In the listing that follows, count the lines holding the word "chart" and report only that number.
☆ ☆ ☆ ☆ ☆ ☆ ☆
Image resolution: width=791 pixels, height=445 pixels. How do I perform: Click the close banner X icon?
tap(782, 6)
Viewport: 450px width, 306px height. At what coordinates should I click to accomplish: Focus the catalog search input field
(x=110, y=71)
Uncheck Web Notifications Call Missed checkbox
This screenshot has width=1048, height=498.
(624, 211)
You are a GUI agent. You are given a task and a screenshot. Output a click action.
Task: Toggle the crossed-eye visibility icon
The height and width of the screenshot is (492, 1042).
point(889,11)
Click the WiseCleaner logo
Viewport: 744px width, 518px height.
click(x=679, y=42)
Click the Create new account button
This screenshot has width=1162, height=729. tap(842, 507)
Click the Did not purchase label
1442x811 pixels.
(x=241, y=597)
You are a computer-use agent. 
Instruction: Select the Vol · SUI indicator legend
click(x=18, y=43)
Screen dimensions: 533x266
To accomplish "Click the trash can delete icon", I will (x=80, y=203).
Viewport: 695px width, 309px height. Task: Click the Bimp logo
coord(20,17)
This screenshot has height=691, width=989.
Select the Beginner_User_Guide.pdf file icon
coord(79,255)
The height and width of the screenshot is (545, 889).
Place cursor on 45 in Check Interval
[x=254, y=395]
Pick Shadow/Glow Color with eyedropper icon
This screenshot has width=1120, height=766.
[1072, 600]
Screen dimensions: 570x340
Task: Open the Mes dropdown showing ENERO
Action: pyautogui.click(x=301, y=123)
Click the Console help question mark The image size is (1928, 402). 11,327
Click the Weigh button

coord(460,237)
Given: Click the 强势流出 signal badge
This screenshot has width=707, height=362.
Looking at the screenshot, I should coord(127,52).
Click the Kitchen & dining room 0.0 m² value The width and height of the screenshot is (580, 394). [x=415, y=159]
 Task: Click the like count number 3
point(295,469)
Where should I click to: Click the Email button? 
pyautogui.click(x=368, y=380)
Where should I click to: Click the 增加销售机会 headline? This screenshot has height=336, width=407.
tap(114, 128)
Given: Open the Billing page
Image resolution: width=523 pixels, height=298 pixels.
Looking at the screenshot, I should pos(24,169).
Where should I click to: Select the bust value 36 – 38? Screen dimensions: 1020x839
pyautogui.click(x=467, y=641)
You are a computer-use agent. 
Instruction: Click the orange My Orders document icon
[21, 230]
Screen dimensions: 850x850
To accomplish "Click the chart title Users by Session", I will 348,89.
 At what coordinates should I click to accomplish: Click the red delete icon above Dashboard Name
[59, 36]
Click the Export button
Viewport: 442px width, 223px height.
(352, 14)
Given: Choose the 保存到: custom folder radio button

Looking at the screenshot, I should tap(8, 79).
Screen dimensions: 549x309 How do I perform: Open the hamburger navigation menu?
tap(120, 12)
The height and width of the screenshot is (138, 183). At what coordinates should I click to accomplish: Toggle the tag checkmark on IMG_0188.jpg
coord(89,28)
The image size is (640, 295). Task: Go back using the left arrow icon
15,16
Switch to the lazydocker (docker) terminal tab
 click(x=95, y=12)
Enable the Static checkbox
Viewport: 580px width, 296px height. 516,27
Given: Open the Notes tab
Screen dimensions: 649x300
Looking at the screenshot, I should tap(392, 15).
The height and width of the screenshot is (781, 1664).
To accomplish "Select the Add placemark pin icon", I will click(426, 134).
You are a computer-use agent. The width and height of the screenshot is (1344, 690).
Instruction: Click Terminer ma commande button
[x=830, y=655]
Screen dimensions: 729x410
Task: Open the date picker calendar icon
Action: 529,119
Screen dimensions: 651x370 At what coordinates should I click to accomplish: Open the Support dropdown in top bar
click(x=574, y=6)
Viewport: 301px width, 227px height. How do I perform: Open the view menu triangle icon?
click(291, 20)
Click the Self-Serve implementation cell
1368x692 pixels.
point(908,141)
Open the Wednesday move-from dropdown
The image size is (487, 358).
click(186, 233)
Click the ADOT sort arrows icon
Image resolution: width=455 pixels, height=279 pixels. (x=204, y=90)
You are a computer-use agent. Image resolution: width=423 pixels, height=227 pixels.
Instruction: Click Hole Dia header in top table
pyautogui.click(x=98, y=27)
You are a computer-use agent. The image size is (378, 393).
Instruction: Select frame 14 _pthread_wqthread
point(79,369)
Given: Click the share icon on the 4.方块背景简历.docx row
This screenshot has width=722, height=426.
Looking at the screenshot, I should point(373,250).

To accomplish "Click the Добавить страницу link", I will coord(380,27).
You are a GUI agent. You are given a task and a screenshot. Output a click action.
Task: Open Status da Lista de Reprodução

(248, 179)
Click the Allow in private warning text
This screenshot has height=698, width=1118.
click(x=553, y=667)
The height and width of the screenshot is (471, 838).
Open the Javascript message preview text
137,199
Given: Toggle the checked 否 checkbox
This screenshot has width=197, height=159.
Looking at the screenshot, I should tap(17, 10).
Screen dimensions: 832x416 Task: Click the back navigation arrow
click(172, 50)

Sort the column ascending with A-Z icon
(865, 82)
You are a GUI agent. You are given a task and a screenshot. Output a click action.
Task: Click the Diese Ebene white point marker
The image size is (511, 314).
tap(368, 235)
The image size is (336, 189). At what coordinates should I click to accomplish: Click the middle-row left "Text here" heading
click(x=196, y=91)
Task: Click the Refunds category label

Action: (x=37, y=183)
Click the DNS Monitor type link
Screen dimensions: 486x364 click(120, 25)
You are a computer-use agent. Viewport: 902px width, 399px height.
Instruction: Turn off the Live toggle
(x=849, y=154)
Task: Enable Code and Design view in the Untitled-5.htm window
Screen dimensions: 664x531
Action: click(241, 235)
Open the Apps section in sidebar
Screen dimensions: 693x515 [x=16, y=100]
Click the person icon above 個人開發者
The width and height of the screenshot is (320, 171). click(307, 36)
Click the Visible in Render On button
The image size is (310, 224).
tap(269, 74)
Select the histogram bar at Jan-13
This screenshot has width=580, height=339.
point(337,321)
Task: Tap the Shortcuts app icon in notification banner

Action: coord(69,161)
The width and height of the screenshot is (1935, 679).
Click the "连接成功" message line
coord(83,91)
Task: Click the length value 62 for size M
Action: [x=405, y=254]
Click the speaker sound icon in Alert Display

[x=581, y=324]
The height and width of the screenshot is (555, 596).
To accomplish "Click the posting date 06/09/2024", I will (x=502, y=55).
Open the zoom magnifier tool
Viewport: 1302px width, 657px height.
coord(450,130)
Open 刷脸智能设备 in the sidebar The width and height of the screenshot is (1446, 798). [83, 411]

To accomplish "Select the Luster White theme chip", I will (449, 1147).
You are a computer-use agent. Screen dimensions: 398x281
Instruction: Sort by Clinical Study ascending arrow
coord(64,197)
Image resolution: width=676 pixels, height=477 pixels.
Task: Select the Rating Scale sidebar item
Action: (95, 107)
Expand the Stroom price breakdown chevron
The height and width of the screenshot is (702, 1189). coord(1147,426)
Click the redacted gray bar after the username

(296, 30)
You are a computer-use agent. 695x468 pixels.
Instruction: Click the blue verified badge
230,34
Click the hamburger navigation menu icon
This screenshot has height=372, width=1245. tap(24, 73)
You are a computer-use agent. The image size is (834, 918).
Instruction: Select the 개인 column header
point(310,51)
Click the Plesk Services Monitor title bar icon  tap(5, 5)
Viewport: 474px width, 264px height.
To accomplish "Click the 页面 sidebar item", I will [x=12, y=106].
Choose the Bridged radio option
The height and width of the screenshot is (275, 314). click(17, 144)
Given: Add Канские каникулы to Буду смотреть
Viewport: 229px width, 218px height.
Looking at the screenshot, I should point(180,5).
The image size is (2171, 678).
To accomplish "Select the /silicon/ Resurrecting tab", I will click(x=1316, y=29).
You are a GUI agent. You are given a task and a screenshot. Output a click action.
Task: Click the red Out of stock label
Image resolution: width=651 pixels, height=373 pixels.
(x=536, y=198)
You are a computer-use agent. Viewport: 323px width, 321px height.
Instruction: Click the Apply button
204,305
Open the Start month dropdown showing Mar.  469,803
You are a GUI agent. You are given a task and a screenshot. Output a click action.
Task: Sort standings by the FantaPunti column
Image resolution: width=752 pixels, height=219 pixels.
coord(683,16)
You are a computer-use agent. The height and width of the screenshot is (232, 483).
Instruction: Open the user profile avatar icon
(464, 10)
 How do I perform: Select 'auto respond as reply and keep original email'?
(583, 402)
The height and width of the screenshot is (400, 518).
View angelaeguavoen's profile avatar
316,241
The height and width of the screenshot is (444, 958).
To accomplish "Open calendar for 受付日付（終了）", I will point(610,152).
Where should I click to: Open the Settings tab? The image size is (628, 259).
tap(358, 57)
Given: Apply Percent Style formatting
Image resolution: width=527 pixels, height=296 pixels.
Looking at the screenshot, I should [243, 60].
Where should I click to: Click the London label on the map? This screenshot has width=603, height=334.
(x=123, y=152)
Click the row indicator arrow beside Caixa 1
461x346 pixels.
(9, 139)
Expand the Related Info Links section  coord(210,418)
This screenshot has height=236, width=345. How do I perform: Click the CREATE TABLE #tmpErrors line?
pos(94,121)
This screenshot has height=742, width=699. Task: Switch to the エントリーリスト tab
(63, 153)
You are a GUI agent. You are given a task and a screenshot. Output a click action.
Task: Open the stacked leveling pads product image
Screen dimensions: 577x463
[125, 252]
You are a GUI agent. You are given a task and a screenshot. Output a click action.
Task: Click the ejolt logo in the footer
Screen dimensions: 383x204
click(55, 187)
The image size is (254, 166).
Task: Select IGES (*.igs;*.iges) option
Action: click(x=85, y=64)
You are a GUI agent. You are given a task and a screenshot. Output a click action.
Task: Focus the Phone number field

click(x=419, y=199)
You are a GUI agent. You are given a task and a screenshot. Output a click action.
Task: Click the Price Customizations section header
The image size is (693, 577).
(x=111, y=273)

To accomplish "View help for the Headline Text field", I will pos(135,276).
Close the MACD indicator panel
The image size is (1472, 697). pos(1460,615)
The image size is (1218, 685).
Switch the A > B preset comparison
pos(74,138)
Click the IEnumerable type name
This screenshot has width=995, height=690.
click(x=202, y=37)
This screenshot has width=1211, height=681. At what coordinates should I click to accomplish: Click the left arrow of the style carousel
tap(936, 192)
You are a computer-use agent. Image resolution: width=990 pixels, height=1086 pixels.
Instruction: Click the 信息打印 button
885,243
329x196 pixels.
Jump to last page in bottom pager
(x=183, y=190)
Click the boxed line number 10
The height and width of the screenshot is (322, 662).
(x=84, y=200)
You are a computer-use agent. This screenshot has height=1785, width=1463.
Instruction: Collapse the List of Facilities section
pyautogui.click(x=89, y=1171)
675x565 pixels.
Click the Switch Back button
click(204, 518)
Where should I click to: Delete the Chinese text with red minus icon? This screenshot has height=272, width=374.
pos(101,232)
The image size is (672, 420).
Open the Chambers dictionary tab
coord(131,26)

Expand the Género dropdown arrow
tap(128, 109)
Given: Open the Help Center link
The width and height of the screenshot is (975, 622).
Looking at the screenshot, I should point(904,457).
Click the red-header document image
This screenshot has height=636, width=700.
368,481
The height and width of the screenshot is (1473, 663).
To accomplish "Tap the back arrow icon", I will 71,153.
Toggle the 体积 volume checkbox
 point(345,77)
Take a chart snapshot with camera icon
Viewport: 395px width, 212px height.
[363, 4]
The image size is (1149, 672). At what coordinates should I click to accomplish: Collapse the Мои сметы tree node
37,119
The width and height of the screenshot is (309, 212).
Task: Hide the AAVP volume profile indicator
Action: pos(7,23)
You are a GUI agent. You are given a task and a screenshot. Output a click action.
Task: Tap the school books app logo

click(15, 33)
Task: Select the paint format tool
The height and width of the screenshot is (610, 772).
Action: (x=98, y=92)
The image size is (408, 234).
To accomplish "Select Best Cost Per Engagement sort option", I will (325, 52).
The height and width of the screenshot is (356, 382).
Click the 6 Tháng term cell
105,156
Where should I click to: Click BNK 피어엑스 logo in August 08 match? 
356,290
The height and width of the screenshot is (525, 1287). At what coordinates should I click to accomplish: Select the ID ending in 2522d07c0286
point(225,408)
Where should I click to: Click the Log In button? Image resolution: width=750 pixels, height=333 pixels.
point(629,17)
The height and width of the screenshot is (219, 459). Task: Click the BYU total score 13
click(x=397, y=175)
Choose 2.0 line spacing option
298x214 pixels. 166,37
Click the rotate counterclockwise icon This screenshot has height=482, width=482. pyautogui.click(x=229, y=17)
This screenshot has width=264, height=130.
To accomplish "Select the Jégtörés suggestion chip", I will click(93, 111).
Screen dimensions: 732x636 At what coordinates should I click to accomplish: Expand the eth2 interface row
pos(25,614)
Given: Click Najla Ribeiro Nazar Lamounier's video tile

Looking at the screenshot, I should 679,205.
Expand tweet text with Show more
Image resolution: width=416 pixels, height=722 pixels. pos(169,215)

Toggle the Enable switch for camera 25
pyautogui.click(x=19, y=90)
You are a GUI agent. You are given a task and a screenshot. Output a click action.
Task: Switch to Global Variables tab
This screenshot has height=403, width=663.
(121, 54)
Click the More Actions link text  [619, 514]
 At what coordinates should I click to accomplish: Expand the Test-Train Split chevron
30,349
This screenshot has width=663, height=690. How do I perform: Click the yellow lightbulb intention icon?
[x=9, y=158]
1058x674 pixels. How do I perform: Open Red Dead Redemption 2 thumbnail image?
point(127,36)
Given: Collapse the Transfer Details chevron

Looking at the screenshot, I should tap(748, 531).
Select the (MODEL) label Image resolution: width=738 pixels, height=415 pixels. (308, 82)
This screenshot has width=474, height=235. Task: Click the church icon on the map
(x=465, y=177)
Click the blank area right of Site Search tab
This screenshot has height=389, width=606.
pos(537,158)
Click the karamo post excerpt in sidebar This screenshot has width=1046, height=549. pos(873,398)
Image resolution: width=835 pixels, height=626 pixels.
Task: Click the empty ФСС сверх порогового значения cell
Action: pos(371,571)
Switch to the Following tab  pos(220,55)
☆ ☆ ☆ ☆ ☆ ☆ ☆
### Task solution
2